Отрывок →
::::::
Это не оттого, что каждая частная «философия» содержит в себе её всю (точка зрения соблазнительная, но не верная), и не потому, что философия существует только в своих конкретных проявлениях (то же самое: соблазнительно, но не верно). Это оттого, что мы не можем гарантировать ни за одной из систем устойчивую ценность: как мы уже говорили, даже фундаментальные труды могут перестать быть «философски значимы». Поэтому каждую попытку подхода к тому самому предмету, которым занимается философия, следует учитывать отдельно, как будто остальных просто не было. Формально рассуждая, это невозможно, – но всякий другой подход неверен, так что приходится не быть формалистами.
Мы говорили, что философия свободна, что она сама определяет свой предмет и метод. Но это не следует понимать так, что философия и в самом деле занимается «чем угодно». Скорее, она копается в «чём угодно», ища нечто редкое и ценное. Настолько редкое и ценное, что уже неважно, в чём его искать, в золоте или в навозе, если есть хоть малейший шанс его найти, или хотя бы увидеть след.
Этой предельной ценностью является то, что в человеческих языках обозначается (не «называется», а именно обозначается) как Иное.
::::::
Сохранённые элементы набора данных:
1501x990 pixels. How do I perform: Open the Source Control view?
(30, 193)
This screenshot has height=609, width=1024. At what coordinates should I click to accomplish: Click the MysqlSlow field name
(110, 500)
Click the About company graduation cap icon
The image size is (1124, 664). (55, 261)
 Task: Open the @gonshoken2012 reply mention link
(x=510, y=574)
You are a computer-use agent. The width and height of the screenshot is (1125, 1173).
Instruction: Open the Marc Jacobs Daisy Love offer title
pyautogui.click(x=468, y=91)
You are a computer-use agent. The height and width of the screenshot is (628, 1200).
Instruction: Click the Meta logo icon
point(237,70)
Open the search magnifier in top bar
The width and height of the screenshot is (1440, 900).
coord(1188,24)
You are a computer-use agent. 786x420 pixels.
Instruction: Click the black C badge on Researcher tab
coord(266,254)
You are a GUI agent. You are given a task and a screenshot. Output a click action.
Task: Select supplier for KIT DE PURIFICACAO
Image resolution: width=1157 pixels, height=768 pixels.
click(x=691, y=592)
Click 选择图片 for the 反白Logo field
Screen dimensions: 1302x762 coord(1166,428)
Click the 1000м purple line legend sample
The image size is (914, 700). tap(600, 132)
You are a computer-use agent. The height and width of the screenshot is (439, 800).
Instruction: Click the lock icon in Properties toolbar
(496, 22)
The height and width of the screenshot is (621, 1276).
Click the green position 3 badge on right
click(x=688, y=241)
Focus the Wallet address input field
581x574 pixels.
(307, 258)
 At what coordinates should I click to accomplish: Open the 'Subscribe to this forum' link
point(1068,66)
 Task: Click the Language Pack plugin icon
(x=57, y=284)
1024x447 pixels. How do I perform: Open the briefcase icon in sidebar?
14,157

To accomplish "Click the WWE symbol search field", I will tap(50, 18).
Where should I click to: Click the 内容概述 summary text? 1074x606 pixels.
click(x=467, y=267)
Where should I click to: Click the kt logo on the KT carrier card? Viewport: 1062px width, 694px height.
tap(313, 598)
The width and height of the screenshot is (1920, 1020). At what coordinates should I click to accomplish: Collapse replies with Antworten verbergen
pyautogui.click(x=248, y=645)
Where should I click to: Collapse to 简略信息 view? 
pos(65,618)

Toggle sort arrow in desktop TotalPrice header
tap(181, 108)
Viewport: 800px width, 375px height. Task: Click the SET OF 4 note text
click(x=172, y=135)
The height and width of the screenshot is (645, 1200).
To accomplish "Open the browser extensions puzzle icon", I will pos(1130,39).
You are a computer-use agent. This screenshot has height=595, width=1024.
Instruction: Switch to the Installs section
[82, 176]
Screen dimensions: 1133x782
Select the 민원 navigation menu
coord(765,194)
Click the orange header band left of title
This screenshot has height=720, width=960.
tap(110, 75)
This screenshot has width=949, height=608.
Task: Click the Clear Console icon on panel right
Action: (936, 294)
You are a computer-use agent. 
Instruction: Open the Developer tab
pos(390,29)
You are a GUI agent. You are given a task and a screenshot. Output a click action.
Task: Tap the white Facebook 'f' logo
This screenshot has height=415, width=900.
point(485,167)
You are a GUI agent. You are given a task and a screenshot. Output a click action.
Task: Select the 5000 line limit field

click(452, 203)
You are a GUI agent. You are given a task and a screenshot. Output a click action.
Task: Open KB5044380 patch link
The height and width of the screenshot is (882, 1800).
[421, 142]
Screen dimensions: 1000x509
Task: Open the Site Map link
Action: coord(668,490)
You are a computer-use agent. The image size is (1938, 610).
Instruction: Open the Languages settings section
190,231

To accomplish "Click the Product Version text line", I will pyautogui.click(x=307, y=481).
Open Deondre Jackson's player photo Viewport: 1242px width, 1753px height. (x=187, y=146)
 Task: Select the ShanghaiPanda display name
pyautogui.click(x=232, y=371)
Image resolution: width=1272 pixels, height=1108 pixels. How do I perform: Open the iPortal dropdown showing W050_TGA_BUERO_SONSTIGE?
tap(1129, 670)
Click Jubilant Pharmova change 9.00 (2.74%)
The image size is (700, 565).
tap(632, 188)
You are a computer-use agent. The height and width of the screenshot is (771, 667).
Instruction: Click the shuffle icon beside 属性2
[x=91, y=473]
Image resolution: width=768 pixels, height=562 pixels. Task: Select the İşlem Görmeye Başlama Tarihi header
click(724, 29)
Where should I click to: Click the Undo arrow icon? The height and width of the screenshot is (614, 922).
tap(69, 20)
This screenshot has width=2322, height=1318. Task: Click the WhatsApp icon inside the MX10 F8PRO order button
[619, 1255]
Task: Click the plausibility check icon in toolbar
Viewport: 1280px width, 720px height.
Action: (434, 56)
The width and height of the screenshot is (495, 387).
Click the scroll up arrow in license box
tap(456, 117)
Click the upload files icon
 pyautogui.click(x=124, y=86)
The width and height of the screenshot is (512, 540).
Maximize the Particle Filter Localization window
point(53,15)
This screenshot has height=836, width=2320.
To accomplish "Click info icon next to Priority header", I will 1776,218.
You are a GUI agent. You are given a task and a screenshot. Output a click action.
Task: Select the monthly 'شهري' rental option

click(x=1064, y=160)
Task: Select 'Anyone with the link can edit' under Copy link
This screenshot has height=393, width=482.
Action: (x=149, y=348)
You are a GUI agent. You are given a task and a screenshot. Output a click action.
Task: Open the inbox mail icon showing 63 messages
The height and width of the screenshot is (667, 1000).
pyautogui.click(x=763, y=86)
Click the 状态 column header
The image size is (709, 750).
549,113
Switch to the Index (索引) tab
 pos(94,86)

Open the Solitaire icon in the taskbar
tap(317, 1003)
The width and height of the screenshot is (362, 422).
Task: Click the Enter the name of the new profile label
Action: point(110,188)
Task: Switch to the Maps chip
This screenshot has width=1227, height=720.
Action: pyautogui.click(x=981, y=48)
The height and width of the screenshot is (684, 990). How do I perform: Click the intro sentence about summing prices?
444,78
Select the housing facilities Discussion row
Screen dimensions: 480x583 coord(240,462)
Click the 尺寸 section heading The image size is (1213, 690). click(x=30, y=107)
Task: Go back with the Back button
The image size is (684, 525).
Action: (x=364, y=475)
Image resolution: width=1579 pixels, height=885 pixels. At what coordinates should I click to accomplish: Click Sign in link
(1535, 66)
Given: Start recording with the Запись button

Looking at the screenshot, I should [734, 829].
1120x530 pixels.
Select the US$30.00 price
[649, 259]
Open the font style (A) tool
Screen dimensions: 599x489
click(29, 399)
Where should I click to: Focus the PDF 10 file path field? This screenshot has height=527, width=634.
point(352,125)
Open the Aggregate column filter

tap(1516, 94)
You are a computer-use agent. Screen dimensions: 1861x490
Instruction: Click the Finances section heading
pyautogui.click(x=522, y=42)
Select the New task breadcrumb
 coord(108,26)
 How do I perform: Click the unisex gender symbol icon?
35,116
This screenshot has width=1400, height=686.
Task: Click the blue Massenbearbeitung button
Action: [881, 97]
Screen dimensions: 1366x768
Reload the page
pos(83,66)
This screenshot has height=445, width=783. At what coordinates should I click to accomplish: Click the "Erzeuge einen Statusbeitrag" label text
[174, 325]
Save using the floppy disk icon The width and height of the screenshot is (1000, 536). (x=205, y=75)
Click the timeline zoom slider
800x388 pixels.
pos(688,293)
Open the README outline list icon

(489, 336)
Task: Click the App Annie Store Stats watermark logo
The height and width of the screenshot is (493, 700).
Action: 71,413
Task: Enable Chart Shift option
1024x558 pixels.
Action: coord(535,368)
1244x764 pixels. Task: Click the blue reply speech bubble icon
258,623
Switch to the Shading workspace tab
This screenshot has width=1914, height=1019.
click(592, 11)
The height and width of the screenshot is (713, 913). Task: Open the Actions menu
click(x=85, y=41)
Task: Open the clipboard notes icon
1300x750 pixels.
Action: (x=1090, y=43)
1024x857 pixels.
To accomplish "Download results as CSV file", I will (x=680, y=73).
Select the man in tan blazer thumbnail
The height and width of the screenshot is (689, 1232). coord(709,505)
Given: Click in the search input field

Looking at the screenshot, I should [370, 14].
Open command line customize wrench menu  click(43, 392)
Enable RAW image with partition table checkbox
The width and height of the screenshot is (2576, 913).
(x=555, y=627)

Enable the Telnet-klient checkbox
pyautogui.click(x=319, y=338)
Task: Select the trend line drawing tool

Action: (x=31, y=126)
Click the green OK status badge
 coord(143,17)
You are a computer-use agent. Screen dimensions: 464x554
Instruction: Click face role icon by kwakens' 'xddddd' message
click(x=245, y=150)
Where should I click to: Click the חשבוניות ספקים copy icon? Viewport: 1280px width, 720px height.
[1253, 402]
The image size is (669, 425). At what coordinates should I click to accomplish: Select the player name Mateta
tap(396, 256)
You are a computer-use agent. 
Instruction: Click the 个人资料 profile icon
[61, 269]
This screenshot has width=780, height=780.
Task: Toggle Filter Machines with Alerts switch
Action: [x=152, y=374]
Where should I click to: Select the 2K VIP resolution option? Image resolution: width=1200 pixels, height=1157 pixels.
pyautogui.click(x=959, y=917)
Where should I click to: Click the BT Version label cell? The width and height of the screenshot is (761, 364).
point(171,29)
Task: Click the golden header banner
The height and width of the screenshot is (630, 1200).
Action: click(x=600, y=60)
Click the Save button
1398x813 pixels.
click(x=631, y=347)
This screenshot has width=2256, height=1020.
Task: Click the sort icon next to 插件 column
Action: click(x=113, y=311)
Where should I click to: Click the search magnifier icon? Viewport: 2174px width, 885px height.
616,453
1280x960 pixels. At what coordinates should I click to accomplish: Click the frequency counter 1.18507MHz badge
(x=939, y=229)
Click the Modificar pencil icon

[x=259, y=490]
::::::
Порядок выполнения →
Продолжите отрывок о философии и Ином, начиная сразу после его последнего предложения.

Ответ к заданию →
10
Один умный специалист по Платону заметил, что всякая метафизика предполагает «удвоение реальности» – то есть предположение, что, помимо всего нам известного, есть что-то ещё, и оно-то и есть самое важное. Для Платона это был бестелесный мир идей, стоящих за вещами, для Гегеля – Дух, стоящий за историей, для Шопенгауэра – Воля, стоящая за «представлением». «Кое-кто ничего под этим не разумеет», причём не разумеет демонстративно: Кант, например, требовал «ограничить притязания разума» на познание вещей самих по себе – но уже само различение данного в восприятии и в анундфюрзихнутости, вне пространства и времени (каковые суть наши представления) – это всё о том же, об Ином. У Витгеншнейна Иное – не то, чего нельзя увидеть, а то, о чём нельзя сказать и о чём «следует молчать» (красноречиво молчать, ага). «Бытие» Хайдеггера «есть Оно Само» – то есть не что-нибудь из вещей.